• [RECORDS TO PROCESS]
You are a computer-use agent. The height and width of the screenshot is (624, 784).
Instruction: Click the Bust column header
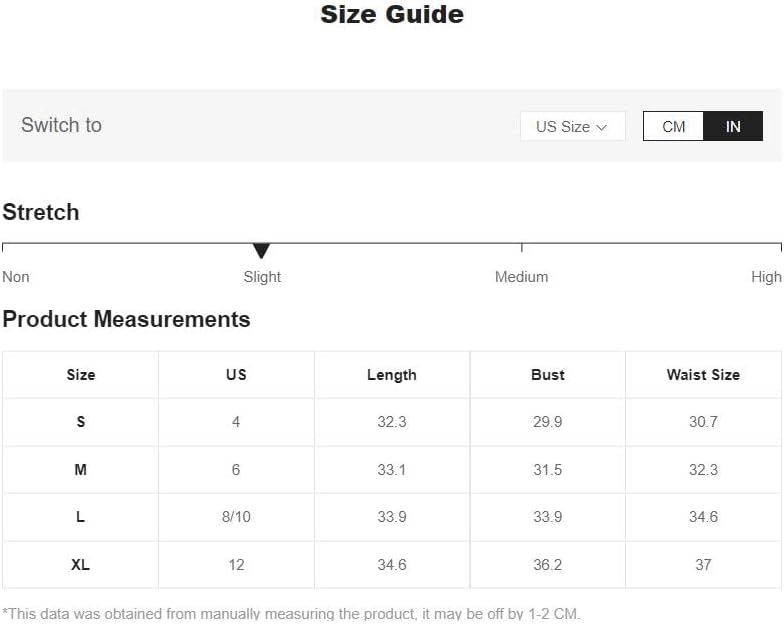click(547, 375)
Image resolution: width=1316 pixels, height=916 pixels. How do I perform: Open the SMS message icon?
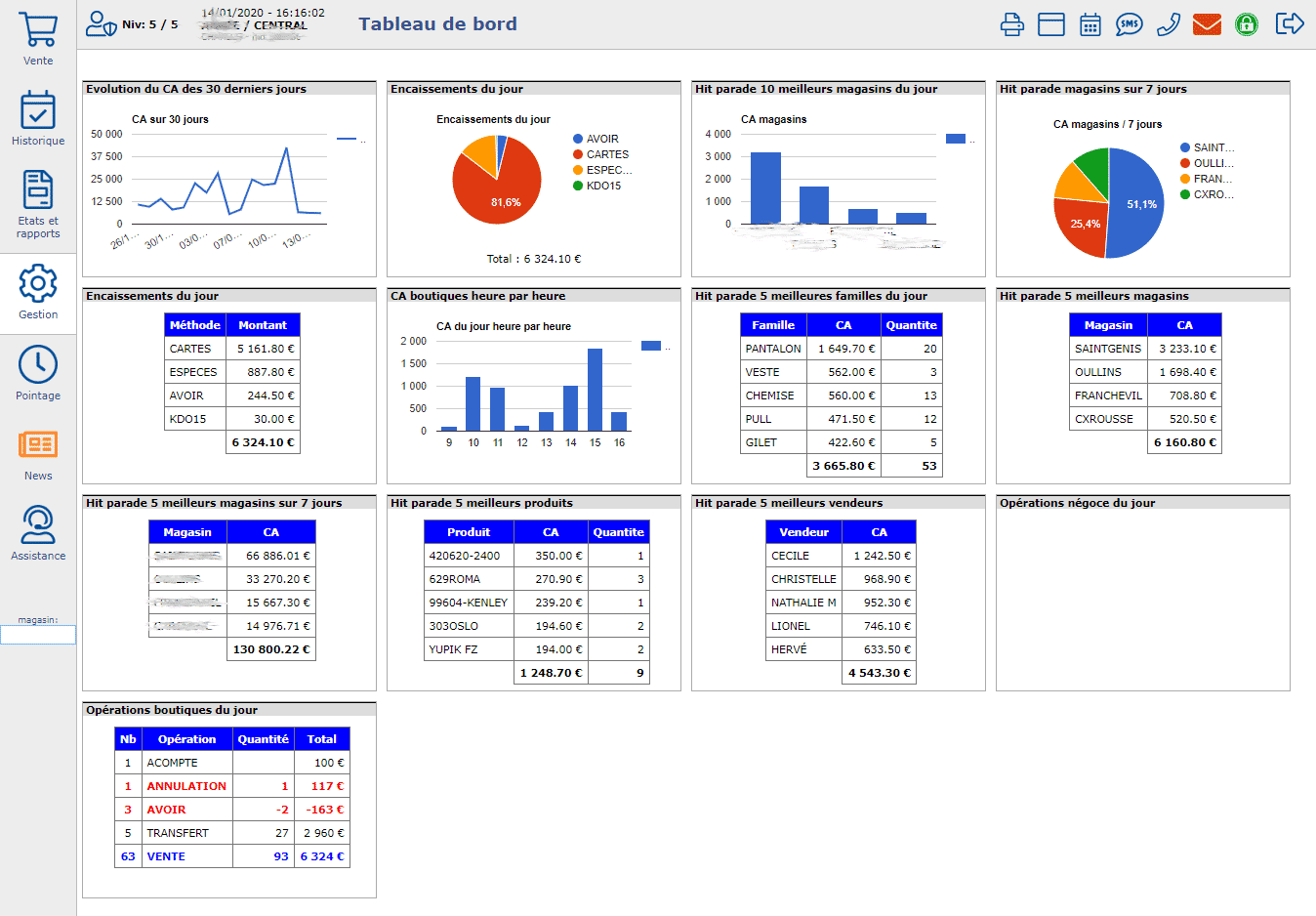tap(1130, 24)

• [TASK ITEM]
Everything in the listing except the pictures must be reproduced exactly.

• [WRITTEN RESPONSE]
You are a computer-use agent. The height and width of the screenshot is (624, 784).
Instruction: Click the Bust column header
click(547, 375)
Image resolution: width=1316 pixels, height=916 pixels. How do I perform: Open the SMS message icon?
tap(1130, 24)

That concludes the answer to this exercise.